Gary King, Jennifer Pan, and Margaret E. Roberts. 2016.
The Chinese government has long been suspected of hiring as many as 2,000,000 people to surreptitiously insert huge numbers of pseudonymous and other deceptive writings into the stream of real social media posts, as if they were the genuine opinions of ordinary people. Almost all scholars, activists, journalists, and participants in social media claim these so-called "Fifty Cent Party" posts argue vociferously for the government's side in political and policy debates. Yet, almost no systematic empirical evidence exists for this claim, or, more importantly, for the Chinese regime's strategic objective in pursuing this activity. In the first large scale empirical analysis of this operation, we show how to identify the secretive authors of these posts, the posts written by them, and their content. We estimate that the government fabricates and posts about 488 million social media comments a year. In contrast to prior claims, we show that the Chinese regime's strategy is to avoid arguing with skeptics of the party and the government, and to not even discuss controversial issues. We infer that the goal of this massive secretive operation is instead to regularly distract the public and change the subject, such as via cheerleading for China, the revolutionary history of the Communist Party, or other symbols of the regime.

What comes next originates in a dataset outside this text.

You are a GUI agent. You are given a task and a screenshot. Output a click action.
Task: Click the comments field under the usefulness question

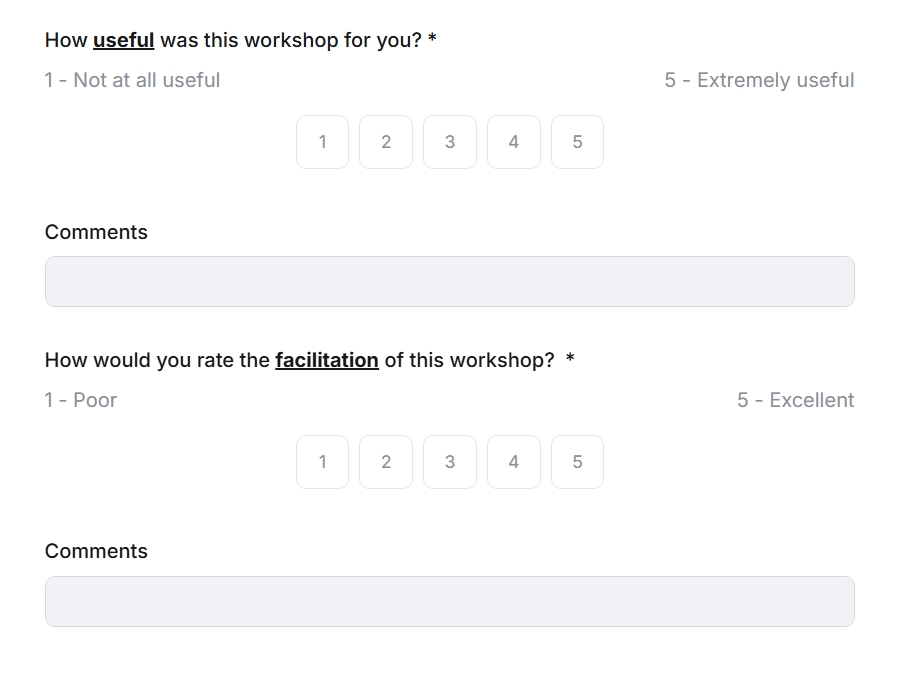[449, 281]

We discuss how these results fit with what is known about the Chinese censorship program, and suggest how they may change our broader theoretical understanding of "common knowledge" and information control in authoritarian regimes.
This paper is related to our work in Science on “Reverse-Engineering Censorship In China: Randomized Experimentation and Participant Observation” and the American Political Science Review on “How Censorship In China Allows Government Criticism But Silences Collective Expression”.